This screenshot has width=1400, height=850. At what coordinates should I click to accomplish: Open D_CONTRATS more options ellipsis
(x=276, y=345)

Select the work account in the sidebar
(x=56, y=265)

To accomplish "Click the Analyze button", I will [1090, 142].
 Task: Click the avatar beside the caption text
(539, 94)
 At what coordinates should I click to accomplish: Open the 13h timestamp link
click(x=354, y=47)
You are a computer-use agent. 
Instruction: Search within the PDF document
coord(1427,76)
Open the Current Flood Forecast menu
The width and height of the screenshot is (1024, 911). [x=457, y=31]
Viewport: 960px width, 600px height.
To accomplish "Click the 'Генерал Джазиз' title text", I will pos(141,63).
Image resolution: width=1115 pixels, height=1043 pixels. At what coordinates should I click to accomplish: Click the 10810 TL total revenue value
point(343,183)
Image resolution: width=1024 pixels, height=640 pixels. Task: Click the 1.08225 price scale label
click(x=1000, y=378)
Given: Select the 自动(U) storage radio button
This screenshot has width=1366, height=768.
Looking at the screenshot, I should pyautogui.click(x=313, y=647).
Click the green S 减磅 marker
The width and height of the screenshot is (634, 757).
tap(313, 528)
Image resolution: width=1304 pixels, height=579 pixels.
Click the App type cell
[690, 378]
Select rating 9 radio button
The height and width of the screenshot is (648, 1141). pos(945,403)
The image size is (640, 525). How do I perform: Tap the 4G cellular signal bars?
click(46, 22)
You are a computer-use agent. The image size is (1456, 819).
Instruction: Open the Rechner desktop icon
.....
→ **EXERCISE DIRECTIONS**
Rewrite the items above, changing every "radio button" to "option button" and leaving all other text as it is.

→ **COMPLETE RESPONSE**
This screenshot has width=1400, height=850. At what coordinates should I click to accomplish: Open D_CONTRATS more options ellipsis
(x=276, y=345)

Select the work account in the sidebar
(x=56, y=265)

To accomplish "Click the Analyze button", I will [1090, 142].
 Task: Click the avatar beside the caption text
(539, 94)
 At what coordinates should I click to accomplish: Open the 13h timestamp link
click(x=354, y=47)
You are a computer-use agent. 
Instruction: Search within the PDF document
coord(1427,76)
Open the Current Flood Forecast menu
The width and height of the screenshot is (1024, 911). [x=457, y=31]
Viewport: 960px width, 600px height.
To accomplish "Click the 'Генерал Джазиз' title text", I will pos(141,63).
Image resolution: width=1115 pixels, height=1043 pixels. At what coordinates should I click to accomplish: Click the 10810 TL total revenue value
point(343,183)
Image resolution: width=1024 pixels, height=640 pixels. Task: Click the 1.08225 price scale label
click(x=1000, y=378)
Given: Select the 自动(U) storage option button
This screenshot has width=1366, height=768.
Looking at the screenshot, I should pyautogui.click(x=313, y=647).
Click the green S 减磅 marker
The width and height of the screenshot is (634, 757).
tap(313, 528)
Image resolution: width=1304 pixels, height=579 pixels.
Click the App type cell
[690, 378]
Select rating 9 option button
The height and width of the screenshot is (648, 1141). pos(945,403)
The image size is (640, 525). How do I perform: Tap the 4G cellular signal bars?
click(46, 22)
You are a computer-use agent. The image size is (1456, 819).
Instruction: Open the Rechner desktop icon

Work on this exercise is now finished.